| About this exercise |
Using the entries below, output exactly the lines from the one containing "Tous les exercices (139, 546)" through the final line, both included, and no others.

(Stored items)
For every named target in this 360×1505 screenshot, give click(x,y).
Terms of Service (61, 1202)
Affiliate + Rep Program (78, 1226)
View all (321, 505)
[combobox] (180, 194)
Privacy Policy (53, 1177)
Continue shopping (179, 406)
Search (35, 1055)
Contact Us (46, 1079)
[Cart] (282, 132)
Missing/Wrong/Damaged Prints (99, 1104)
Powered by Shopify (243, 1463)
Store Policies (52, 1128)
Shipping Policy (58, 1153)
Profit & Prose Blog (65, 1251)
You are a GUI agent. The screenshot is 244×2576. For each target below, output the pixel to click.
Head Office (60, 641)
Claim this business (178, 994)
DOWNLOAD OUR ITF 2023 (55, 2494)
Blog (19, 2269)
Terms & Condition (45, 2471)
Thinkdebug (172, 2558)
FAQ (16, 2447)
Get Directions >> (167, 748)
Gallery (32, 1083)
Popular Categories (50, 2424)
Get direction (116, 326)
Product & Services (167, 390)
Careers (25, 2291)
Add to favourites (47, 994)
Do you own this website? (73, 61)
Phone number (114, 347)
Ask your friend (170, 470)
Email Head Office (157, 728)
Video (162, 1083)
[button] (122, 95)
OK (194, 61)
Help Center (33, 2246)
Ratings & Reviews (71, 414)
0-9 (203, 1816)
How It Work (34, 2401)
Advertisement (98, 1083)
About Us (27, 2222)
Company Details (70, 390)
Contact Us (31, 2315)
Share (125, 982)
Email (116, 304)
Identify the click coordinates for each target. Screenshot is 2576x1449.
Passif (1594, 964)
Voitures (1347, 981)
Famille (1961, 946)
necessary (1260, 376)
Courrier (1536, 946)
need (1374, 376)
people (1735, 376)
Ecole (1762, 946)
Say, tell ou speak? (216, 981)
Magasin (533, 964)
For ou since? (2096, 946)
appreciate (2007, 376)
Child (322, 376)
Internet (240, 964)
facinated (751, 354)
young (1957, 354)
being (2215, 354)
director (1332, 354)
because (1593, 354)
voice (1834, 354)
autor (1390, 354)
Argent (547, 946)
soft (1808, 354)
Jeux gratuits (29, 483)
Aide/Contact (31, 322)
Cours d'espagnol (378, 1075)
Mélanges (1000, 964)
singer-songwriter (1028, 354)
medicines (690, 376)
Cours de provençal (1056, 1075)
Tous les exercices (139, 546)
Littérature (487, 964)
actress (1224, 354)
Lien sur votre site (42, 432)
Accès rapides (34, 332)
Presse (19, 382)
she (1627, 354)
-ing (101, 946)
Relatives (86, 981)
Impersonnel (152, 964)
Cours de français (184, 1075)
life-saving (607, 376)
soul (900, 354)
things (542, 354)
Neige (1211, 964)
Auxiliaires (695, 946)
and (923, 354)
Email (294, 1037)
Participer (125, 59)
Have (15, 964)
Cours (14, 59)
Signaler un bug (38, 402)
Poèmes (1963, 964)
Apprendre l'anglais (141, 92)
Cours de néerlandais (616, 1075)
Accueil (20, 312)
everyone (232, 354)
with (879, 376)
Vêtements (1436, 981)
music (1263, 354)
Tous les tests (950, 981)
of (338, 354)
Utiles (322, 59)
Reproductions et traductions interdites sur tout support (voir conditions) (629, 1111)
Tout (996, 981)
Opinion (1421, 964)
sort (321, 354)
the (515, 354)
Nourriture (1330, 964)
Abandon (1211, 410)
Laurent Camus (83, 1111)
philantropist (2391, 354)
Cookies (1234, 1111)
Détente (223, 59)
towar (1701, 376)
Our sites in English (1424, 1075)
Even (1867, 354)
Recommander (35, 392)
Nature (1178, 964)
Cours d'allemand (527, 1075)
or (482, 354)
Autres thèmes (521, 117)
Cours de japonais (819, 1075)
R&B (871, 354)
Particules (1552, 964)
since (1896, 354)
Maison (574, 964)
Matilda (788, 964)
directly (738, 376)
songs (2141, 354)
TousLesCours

| Your solution |
Tous les exercices (139, 546)
Littérature (487, 964)
actress (1224, 354)
Lien sur votre site (42, 432)
Accès rapides (34, 332)
Presse (19, 382)
she (1627, 354)
-ing (101, 946)
Relatives (86, 981)
Impersonnel (152, 964)
Cours de français (184, 1075)
life-saving (607, 376)
soul (900, 354)
things (542, 354)
Neige (1211, 964)
Auxiliaires (695, 946)
and (923, 354)
Email (294, 1037)
Participer (125, 59)
Have (15, 964)
Cours (14, 59)
Signaler un bug (38, 402)
Poèmes (1963, 964)
Apprendre l'anglais (141, 92)
Cours de néerlandais (616, 1075)
Accueil (20, 312)
everyone (232, 354)
with (879, 376)
Vêtements (1436, 981)
music (1263, 354)
Tous les tests (950, 981)
of (338, 354)
Utiles (322, 59)
Reproductions et traductions interdites sur tout support (voir conditions) (629, 1111)
Tout (996, 981)
Opinion (1421, 964)
sort (321, 354)
the (515, 354)
Nourriture (1330, 964)
Abandon (1211, 410)
Laurent Camus (83, 1111)
philantropist (2391, 354)
Cookies (1234, 1111)
Détente (223, 59)
towar (1701, 376)
Our sites in English (1424, 1075)
Even (1867, 354)
Recommander (35, 392)
Nature (1178, 964)
Cours d'allemand (527, 1075)
or (482, 354)
Autres thèmes (521, 117)
Cours de japonais (819, 1075)
R&B (871, 354)
Particules (1552, 964)
since (1896, 354)
Maison (574, 964)
Matilda (788, 964)
directly (738, 376)
songs (2141, 354)
TousLesCours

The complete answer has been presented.